The sheer volume of sales that went to Tesla shows that dealers have an opportunity to win back share as legacy players broaden their EV lineups.

"Product rules this industry," said Maas, whose dealer association represents most of California's franchised new-vehicle dealers. "Dealers should be going to their OEMs and asking for product to beat Tesla."

Mike Sullivan, owner of LAcarGuy, is renovating his 14 dealerships in Southern California to sell and service more EVs, spending about $500,000 per store to install charging equipment. EVs made up about 5 percent of his sales last year. He expects that share to more than double this year and is preparing to compete.

"We're all taking it very seriously," he said. "When I drop a half a million dollars on a charging station times 14, I'm not doing it cavalierly. It's fighting. And I'm excited about it."

But California dealer Howard Drake said it's too late for traditional brands to claw back sales lost to Tesla.

The EV maker's customers are typically part of "the higher-educated, higher-income crowd," said Drake, dealer principal at Casa de Cadillac in Sherman Oaks, Buick-GMC Sherman Oaks and Subaru Sherman Oaks in Van Nuys.
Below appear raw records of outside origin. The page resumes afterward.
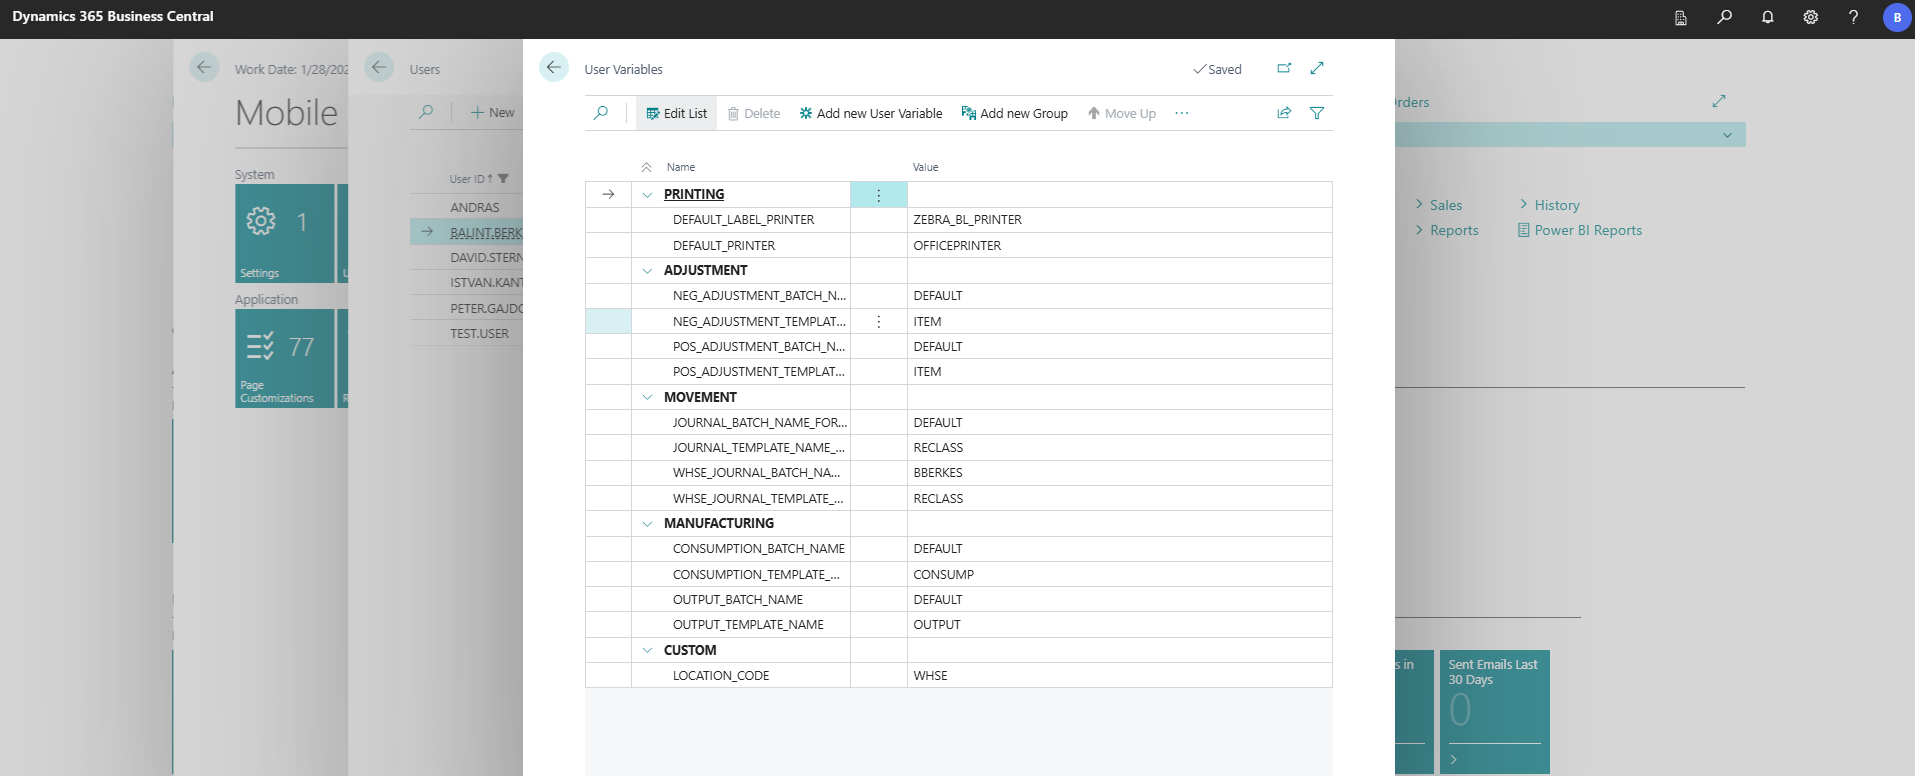
Task: Open the notifications bell icon
Action: point(1768,17)
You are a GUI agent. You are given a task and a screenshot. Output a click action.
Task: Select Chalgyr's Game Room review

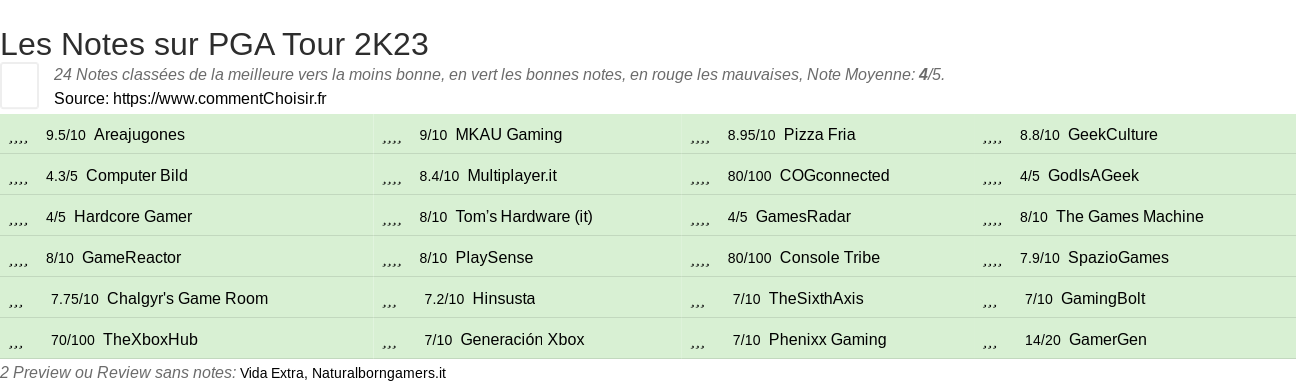coord(187,299)
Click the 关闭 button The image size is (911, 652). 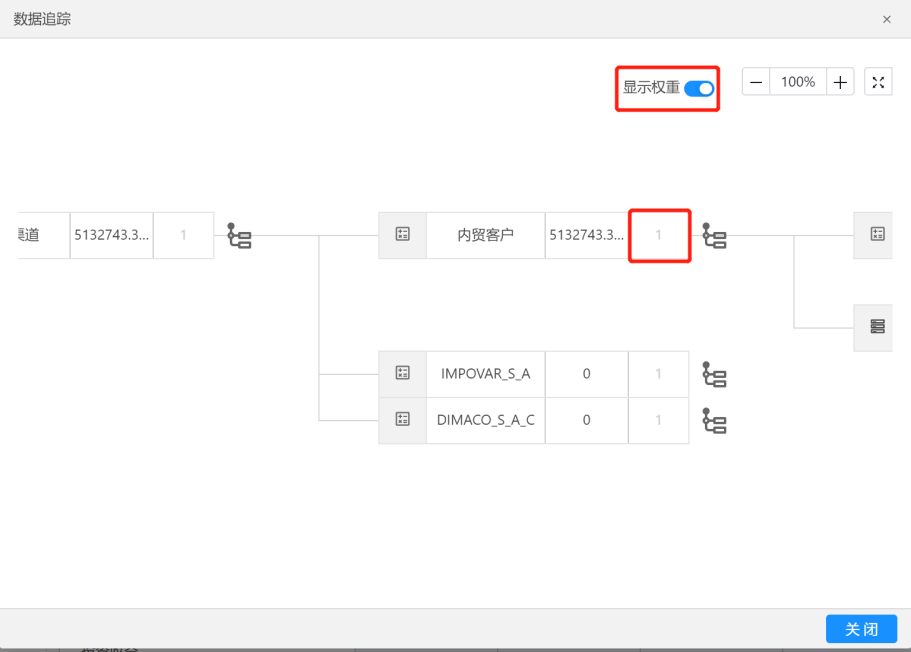(x=861, y=629)
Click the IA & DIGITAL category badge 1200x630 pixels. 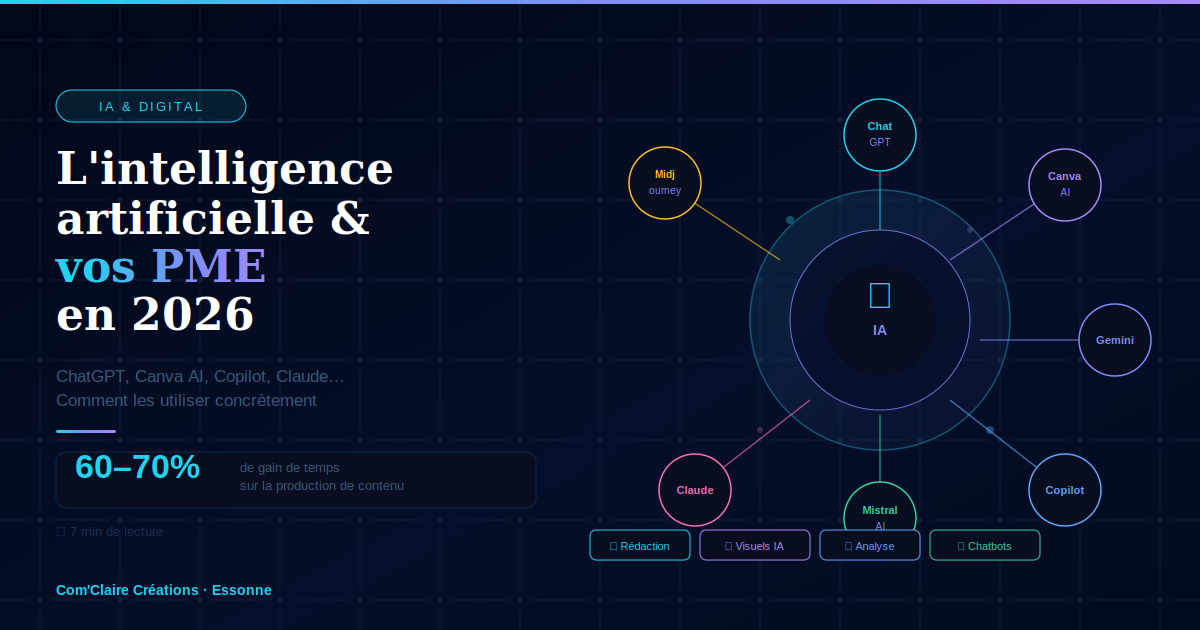151,106
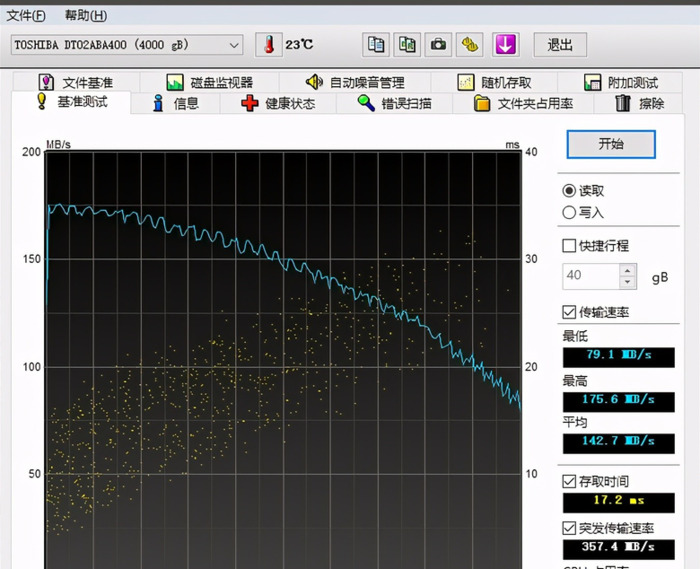Uncheck the 传输速率 transfer rate checkbox
Image resolution: width=700 pixels, height=569 pixels.
569,312
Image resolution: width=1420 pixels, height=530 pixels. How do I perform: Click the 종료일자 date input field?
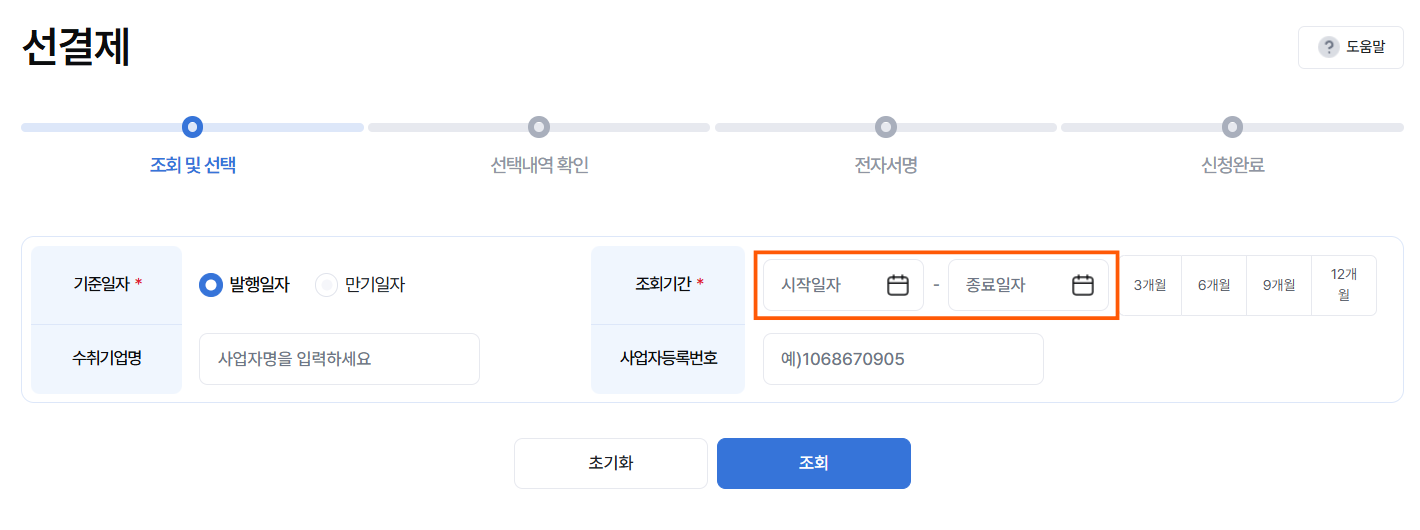tap(1028, 285)
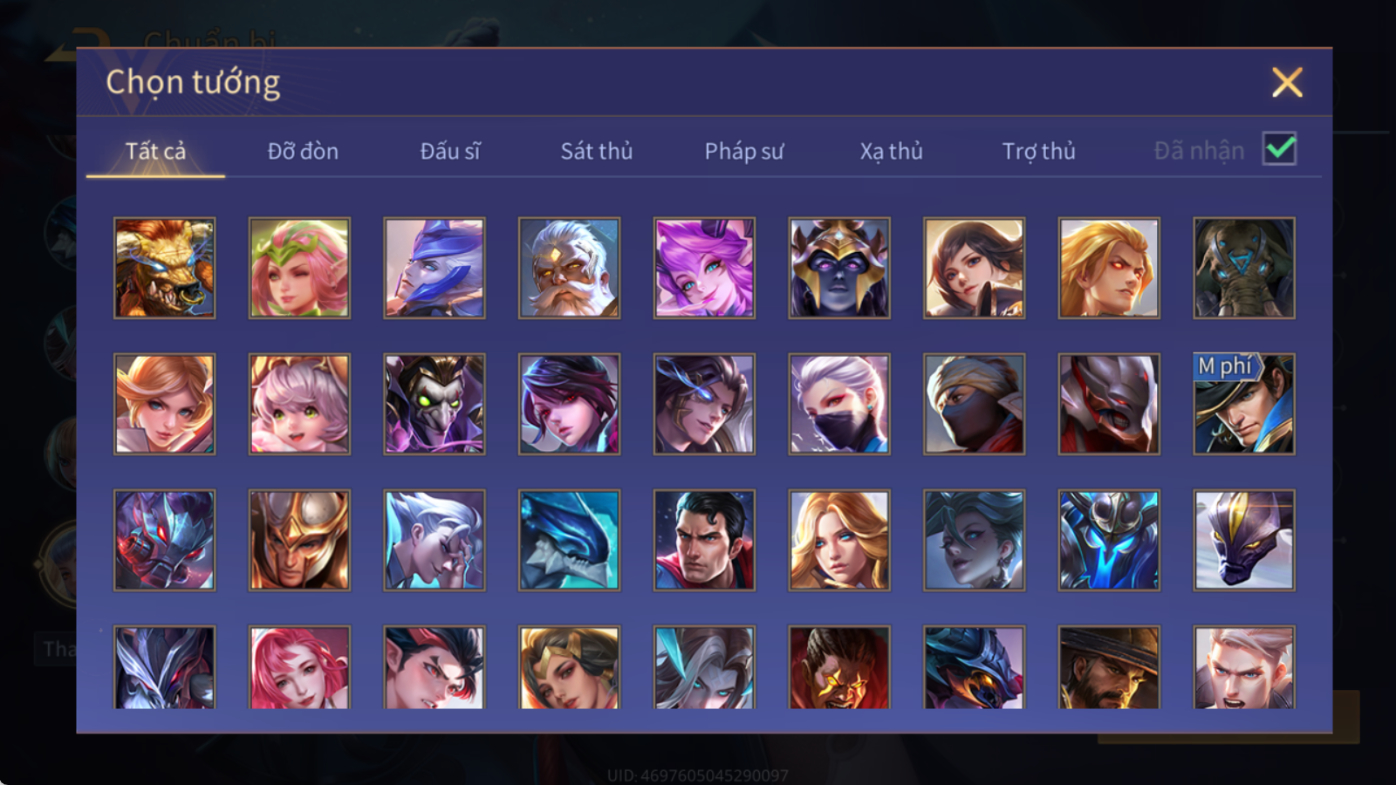Pick the pink-haired girl with green leaf crown
Screen dimensions: 1396x785
pyautogui.click(x=299, y=268)
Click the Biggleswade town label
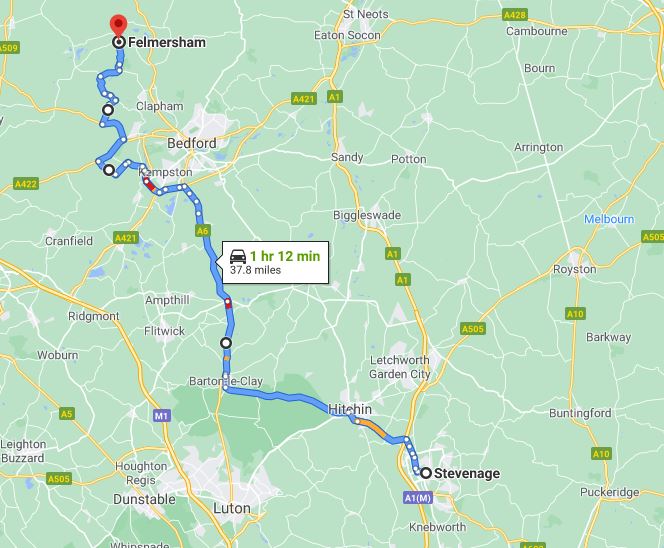The width and height of the screenshot is (664, 548). point(367,215)
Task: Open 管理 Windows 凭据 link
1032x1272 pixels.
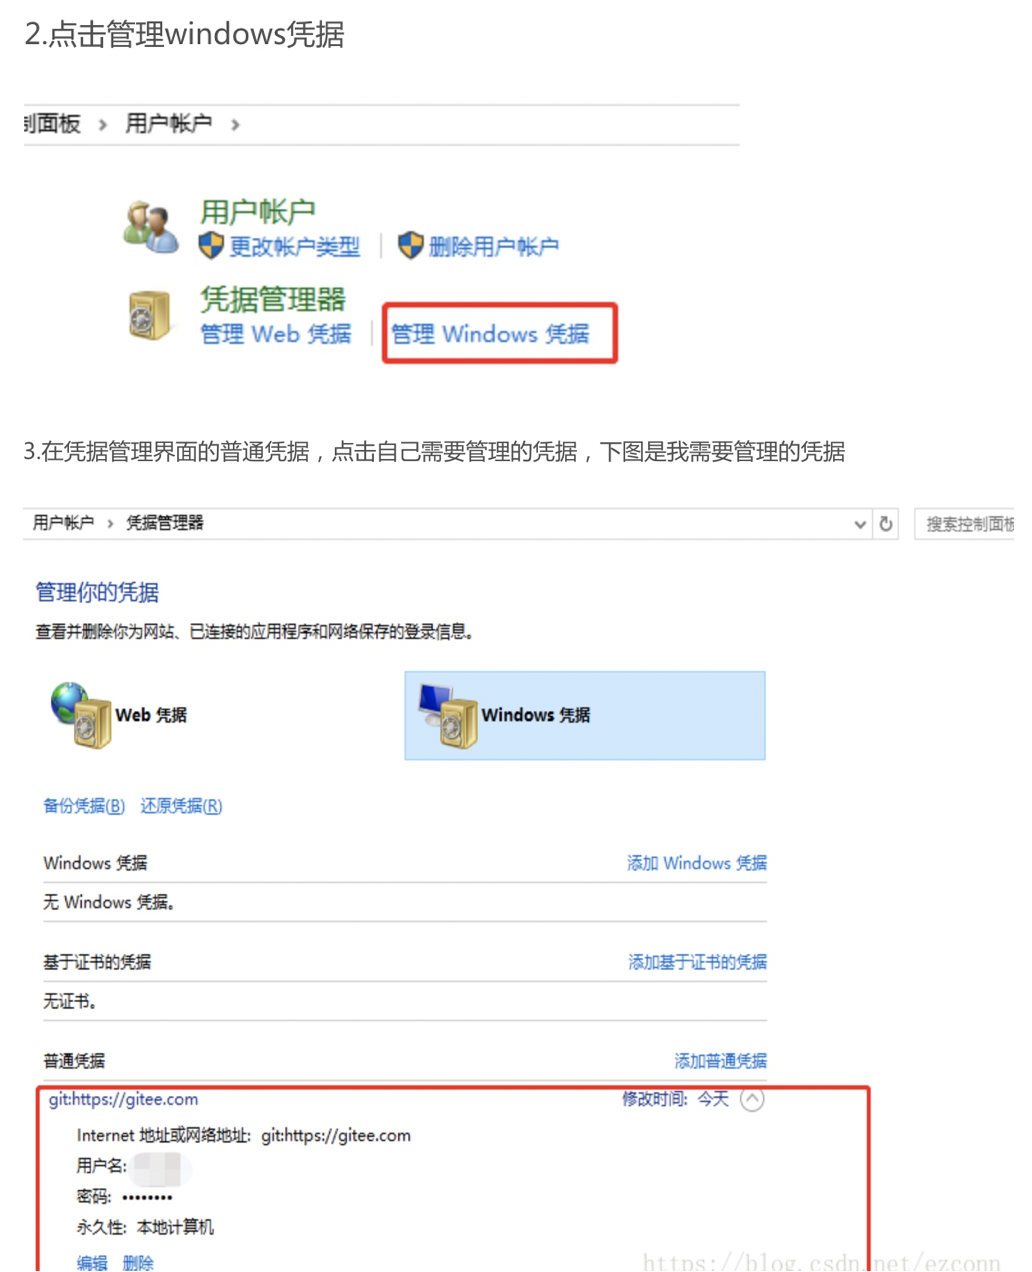Action: point(490,333)
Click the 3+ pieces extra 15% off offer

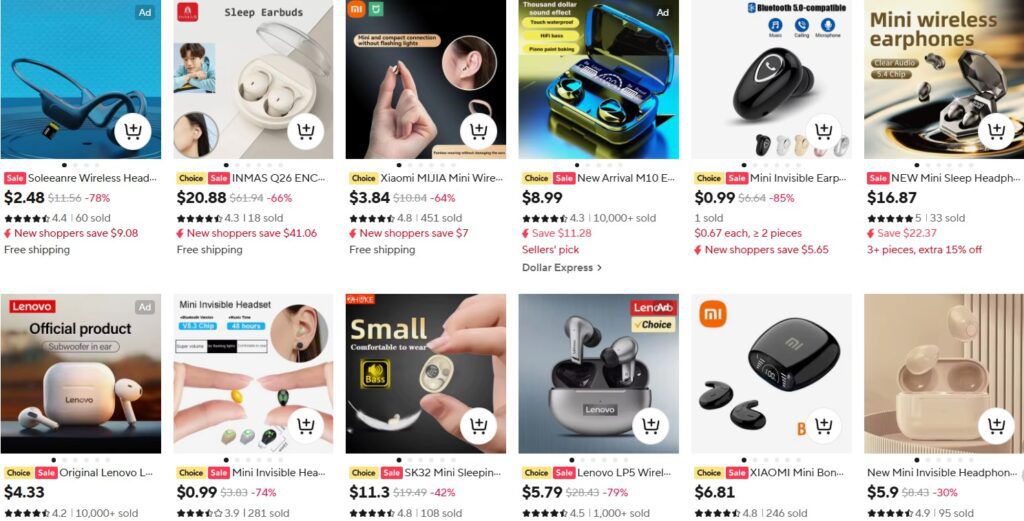tap(925, 250)
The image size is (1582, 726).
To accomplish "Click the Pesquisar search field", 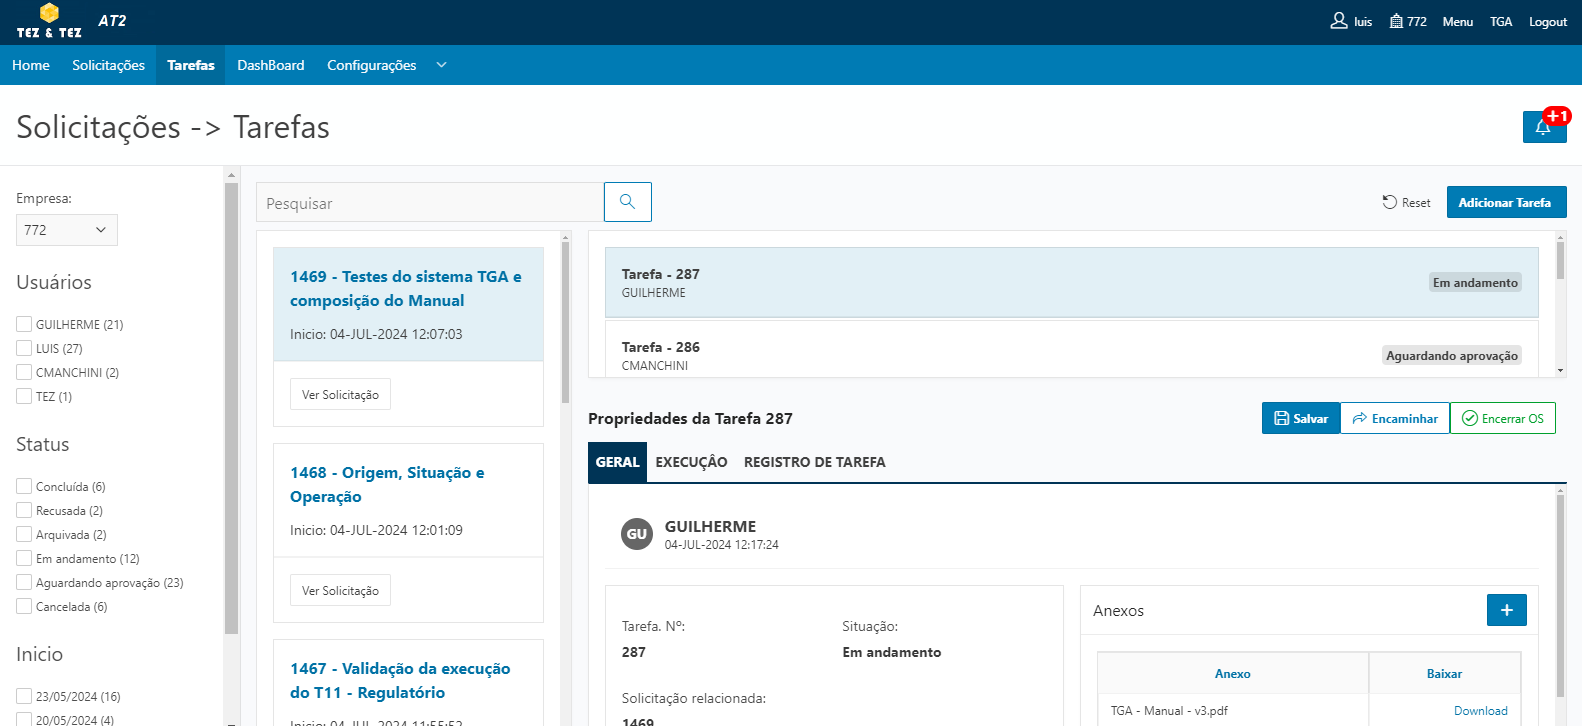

Competing brands have to realize that they are "talking to a different group of people ... and they're going to fill a different mix of cars because the higher-end part of the market's gone."

Dealers should focus on improving profitability within their product lines rather than comparing themselves to Tesla, said Stephanie Brinley, a principal automotive analyst at S&P Global Mobility.

"It's not about getting a Tesla buyer to buy a Cadillac. It's about getting a Cadillac ICE buyer to switch to an EV," Brinley said. "We cannot grow EV volume without conquesting internal combustion engine buyers."

The missed profit opportunity extends to other states. Thirty-five states allow some form of direct-to-consumer sales for EV-only automakers, according to AlixPartners. Those states accounted for most new-vehicle registrations in 2022 — nearly 80 percent, according to AlixPartners.

Moreover, 15 of those states are following at least some portion of California's aggressive transition from sales of combustion engine vehicles, creating more market opportunities for EV makers, including the direct-to-consumer sellers.

The market share of franchised dealers in Washington, Colorado and other states that allow direct sales and follow California's climate standards also is declining and starting to eat into their potential profit pool.

In Washington, for example, Tesla sold about 16,000 vehicles last year, according to S&P. That amounts to potentially $244,000 in missed gross profit for dealers on average.

Tesla sold 9,391 vehicles in Colorado last year, according to S&P, leading to nearly $175,000 in average missed gross profit for franchised dealers in the state.

Now that traditional automakers are launching more EVs, Colorado dealers are "more than excited to compete," said Matthew Groves, interim CEO of the Colorado Automobile Dealers Association.

Luxury legacy brands, such as Mercedes-Benz and Cadillac, are bringing out compelling EV options that will show Tesla models' age in comparison, said Mark Barrott, a principal in consulting firm Plante Moran's automotive practice.

"Tesla's products are getting pretty long in the tooth from a refresh perspective," he said.

As legacy brands roll out competitive vehicles, Tesla's advantage will soften, he said.

Automakers, including Tesla, will have more than 50 EVs on the market by the end of this year.

So far, Tesla sales haven't cut into dealers' EV volume, said David Long, executive general manager at Hansel Auto Group in Santa Rosa, Calif.: There weren't enough EVs available on the market. Instead, Tesla took share from gasoline vehicle sales, he said. Now that EVs from traditional automakers are becoming more available, "at least I'm in the ring," he said.

"Before, I couldn't even get in the fight because I didn't have anything to compete," Long said. "Now, everything I get that's EV sells. Now they have a contender."